Loss of bradykinin receptors and TPA-stimulated Na+ influx in SV40-transformed WI-38 cells.

Mitogenic stimulation of Na(+)-H+ exchange activity, as defined by the level of 5-(N,N-hexamethylene)amiloride (HMA)-sensitive Na+ influx, was compared in WI-38 and SV40 virus-transformed WI-38 fibroblasts. Serum or bradykinin dramatically stimulated HMA-sensitive Na+ influx in WI-38 cells, whereas in SV40-transformed WI-38 cells, serum, but not bradykinin, produced a large increase in HMA-sensitive Na+ influx.
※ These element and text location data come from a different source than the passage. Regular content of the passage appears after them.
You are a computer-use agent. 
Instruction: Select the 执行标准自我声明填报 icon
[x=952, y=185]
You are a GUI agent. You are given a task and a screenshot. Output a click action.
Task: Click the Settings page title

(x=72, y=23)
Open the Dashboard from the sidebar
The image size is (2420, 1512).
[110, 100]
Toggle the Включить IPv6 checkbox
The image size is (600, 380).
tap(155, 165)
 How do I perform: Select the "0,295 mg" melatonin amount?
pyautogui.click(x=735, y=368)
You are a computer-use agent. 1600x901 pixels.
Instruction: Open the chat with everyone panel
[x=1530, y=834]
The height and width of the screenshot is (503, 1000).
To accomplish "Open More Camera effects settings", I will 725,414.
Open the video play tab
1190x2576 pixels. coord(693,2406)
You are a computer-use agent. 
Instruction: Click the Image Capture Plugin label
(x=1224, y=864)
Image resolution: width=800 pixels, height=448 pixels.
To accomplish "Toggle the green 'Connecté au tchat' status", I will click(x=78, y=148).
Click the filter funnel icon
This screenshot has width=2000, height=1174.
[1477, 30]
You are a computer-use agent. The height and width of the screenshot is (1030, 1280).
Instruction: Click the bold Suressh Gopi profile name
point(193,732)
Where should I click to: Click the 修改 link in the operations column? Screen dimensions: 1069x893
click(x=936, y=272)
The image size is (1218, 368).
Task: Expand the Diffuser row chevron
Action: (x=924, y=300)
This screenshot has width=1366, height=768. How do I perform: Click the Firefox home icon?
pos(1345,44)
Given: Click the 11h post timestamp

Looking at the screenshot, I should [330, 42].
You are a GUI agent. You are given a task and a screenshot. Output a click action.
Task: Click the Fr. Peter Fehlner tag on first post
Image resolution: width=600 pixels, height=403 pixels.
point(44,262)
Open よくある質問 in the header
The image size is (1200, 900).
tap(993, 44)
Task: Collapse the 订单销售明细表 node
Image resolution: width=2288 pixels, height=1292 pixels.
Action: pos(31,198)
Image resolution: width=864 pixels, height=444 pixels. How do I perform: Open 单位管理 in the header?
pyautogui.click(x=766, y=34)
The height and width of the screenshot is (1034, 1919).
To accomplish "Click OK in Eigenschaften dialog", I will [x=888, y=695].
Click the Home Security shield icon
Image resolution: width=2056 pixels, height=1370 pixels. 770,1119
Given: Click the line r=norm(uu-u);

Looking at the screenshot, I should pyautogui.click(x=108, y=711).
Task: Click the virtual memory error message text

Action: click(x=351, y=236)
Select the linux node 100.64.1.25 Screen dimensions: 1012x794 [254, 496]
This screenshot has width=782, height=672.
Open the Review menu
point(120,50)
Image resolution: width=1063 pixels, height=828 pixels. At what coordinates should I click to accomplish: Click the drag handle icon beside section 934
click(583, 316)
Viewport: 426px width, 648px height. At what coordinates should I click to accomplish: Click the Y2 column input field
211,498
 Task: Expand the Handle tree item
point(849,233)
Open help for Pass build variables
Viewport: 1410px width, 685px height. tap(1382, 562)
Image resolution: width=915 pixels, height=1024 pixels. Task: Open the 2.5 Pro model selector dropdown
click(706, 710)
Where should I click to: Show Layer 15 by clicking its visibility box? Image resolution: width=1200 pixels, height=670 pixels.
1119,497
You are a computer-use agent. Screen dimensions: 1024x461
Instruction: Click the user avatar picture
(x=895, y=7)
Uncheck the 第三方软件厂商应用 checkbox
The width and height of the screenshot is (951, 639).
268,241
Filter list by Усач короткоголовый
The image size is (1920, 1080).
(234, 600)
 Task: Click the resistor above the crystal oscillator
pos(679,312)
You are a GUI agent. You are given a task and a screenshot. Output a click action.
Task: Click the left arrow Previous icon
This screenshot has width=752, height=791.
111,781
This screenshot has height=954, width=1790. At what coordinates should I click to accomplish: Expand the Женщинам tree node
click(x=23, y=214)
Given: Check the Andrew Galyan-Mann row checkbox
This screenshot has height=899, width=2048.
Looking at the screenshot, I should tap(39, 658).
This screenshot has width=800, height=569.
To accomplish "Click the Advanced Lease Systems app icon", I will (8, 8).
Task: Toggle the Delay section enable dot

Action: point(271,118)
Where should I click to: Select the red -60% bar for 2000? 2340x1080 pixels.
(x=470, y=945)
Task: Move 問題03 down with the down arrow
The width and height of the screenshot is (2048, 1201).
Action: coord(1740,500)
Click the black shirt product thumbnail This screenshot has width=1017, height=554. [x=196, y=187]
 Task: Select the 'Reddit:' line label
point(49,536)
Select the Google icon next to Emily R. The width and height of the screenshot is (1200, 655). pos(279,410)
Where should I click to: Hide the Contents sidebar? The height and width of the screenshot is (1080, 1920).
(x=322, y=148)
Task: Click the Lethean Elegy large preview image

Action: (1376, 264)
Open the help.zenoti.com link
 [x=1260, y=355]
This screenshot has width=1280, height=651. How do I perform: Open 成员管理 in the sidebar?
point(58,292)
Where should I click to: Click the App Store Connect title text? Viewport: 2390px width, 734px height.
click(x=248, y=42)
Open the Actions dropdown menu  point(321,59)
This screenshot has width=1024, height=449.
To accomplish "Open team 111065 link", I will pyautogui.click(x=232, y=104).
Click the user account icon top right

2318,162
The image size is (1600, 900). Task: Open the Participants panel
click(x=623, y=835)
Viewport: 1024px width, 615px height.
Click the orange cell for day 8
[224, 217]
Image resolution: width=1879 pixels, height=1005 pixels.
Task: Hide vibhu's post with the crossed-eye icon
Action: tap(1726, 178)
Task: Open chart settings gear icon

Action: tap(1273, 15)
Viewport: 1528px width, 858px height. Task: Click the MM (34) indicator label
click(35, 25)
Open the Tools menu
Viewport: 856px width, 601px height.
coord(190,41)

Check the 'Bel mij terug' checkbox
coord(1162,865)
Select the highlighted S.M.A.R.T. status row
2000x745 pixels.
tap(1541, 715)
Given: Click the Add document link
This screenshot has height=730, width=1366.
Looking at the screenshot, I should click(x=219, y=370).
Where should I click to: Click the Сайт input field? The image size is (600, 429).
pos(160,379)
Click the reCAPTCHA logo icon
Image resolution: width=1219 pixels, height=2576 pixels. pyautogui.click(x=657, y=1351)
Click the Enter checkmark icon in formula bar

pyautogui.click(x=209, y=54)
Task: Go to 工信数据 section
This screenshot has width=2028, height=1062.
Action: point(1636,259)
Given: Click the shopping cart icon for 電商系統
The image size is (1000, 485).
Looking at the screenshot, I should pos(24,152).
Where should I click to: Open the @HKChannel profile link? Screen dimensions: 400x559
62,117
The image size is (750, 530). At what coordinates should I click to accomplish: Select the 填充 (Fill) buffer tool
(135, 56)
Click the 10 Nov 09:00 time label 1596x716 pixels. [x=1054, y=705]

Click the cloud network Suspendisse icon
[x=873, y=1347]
This lack of a bradykinin response was traced to a dramatic reduction in the number of bradykinin receptors, from 470 fmol/mg protein in WI-38 cells to 29 fmol/mg protein in the SV40-transformed WI-38 cells. Transformation of WI-38 cells with SV40 virus also altered the mechanism by which HMA-sensitive Na+ influx is stimulated. In WI-38 cells, 12-O-tetradecanoylphorbol 13-acetate (TPA) dramatically stimulated HMA-sensitive Na+ influx. In SV40-transformed WI-38 cells, TPA alone had no effect on HMA-sensitive influx and inhibited serum-stimulated HMA-sensitive Na+ influx. Down-regulation of protein kinase C activity decreased serum- and TPA-stimulated HMA-sensitive Na+ influx in the WI-38 cells and relieved the TPA inhibition of serum-stimulated HMA-sensitive Na+ influx in the SV40-transformed WI-38 cells.